## HOW TO COMPLETE THIS TASK:
Find each line in the data below that contains the word "should" and copy those lines out in full. Case matters when matching.

(Stored records)
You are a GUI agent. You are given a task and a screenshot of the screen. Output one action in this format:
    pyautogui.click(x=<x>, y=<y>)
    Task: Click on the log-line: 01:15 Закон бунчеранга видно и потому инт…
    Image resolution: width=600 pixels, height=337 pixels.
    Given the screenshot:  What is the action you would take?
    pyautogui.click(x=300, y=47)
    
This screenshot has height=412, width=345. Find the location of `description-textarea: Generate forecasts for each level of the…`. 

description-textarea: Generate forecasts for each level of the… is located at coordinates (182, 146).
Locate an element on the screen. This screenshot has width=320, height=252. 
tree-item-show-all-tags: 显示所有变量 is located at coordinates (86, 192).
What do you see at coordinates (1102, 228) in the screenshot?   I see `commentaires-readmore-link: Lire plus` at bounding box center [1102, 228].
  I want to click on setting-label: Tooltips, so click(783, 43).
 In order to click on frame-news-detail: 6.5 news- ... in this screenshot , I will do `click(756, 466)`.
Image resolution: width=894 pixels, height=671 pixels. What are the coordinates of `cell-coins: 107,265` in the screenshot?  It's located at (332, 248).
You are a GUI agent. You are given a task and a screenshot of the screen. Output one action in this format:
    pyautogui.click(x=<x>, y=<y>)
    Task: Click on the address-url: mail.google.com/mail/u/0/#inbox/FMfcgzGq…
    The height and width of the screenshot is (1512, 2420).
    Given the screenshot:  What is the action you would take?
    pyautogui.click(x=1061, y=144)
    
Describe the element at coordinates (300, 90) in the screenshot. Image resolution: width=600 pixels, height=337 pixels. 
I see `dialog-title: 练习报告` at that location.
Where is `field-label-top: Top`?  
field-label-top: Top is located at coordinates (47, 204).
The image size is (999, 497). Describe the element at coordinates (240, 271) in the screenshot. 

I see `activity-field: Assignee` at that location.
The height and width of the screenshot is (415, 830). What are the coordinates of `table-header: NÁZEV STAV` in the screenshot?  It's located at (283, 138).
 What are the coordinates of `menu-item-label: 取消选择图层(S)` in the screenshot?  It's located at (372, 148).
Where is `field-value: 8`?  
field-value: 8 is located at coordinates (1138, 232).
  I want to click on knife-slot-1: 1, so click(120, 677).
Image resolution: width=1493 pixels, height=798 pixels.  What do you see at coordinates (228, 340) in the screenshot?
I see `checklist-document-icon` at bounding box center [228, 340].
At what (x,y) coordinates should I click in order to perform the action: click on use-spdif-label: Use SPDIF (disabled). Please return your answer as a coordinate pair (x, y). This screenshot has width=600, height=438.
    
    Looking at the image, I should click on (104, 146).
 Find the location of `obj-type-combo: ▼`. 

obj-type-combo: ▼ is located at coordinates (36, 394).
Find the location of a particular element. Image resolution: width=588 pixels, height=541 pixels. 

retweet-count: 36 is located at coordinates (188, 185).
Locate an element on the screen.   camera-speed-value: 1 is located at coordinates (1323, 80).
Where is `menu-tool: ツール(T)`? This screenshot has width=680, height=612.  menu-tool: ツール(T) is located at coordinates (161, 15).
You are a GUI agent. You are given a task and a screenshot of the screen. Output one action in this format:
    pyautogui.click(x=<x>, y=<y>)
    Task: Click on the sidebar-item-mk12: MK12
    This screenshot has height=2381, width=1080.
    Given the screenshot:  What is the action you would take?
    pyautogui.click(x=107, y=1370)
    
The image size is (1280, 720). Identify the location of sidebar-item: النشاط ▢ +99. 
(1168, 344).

## RESPONSE AREA:
At what (x,y) coordinates should I click in order to perform the action: click on use-spdif-label: Use SPDIF (disabled). Please return your answer as a coordinate pair (x, y). This screenshot has width=600, height=438.
    Looking at the image, I should click on (104, 146).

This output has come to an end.